──────── RECORDED DATA ────────

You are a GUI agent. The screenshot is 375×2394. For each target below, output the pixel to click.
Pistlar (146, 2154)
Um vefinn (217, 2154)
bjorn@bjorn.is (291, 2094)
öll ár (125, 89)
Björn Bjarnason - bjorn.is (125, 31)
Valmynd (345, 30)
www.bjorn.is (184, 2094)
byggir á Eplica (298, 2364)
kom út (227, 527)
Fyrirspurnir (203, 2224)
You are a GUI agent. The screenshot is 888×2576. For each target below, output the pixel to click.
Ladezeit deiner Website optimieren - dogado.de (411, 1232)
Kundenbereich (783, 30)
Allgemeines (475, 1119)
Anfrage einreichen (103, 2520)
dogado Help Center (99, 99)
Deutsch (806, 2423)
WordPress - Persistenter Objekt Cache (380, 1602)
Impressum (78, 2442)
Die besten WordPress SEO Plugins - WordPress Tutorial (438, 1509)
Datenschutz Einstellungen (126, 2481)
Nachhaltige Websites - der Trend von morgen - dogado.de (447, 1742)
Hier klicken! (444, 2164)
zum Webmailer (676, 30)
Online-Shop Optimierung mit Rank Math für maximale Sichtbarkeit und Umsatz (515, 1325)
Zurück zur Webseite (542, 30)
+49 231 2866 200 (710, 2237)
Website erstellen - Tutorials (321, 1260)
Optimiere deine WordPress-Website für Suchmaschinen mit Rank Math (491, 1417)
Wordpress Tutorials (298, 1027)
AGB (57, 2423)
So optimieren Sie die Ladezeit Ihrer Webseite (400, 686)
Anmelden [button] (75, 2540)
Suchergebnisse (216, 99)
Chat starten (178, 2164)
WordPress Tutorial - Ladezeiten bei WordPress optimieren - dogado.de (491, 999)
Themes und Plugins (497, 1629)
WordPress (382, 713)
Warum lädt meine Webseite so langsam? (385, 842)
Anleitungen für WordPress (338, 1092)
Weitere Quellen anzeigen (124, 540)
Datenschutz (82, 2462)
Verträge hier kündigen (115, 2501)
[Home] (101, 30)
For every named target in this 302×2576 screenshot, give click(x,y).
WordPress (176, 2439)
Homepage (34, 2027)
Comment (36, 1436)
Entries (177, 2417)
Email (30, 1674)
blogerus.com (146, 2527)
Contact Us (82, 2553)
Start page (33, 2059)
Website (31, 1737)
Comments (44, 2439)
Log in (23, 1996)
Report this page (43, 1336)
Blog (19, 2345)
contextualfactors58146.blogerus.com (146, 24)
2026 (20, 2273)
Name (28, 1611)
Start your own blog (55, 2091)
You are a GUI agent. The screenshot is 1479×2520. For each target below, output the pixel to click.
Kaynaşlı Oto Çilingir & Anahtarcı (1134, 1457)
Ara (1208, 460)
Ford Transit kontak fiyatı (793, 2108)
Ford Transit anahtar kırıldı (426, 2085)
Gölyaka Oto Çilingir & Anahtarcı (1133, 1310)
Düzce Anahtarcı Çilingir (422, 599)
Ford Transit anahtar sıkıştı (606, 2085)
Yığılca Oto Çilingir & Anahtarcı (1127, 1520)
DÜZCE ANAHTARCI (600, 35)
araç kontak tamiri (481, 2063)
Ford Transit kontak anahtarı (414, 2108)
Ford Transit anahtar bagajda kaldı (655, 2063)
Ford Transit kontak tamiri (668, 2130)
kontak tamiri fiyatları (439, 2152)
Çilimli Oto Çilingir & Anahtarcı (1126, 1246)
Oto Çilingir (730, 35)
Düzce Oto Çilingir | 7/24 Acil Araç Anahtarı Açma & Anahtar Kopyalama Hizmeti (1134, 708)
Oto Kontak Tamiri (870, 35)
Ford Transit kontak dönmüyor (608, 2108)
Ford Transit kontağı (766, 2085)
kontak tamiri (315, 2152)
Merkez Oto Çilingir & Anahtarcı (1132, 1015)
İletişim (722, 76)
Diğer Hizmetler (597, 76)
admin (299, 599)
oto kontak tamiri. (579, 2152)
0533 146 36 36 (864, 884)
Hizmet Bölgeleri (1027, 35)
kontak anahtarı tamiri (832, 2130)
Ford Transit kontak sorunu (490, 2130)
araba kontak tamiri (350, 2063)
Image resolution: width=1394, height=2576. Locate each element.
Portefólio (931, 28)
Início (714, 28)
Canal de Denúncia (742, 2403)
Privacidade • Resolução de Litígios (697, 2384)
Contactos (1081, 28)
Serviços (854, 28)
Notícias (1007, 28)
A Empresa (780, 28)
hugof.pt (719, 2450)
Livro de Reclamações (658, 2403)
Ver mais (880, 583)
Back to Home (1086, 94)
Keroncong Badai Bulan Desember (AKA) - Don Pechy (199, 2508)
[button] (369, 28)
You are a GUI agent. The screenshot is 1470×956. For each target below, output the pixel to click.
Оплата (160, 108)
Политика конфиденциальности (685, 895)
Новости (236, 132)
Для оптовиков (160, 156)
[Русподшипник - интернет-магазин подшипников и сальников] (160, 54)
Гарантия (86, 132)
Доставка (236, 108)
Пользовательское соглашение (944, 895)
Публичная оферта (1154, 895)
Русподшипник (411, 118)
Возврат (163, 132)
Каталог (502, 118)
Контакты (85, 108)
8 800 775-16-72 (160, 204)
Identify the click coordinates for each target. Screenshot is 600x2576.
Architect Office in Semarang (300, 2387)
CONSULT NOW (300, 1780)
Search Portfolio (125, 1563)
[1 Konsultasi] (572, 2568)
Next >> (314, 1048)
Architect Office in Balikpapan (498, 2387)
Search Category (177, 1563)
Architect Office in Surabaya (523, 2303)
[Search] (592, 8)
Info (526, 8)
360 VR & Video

────────

» **THE PROBLEM**
Scan the data for lines containing "this" and copy all of them.

» **WRITTEN ANSWER**
For every named target in this 302×2576 screenshot, give click(x,y).
Report this page (43, 1336)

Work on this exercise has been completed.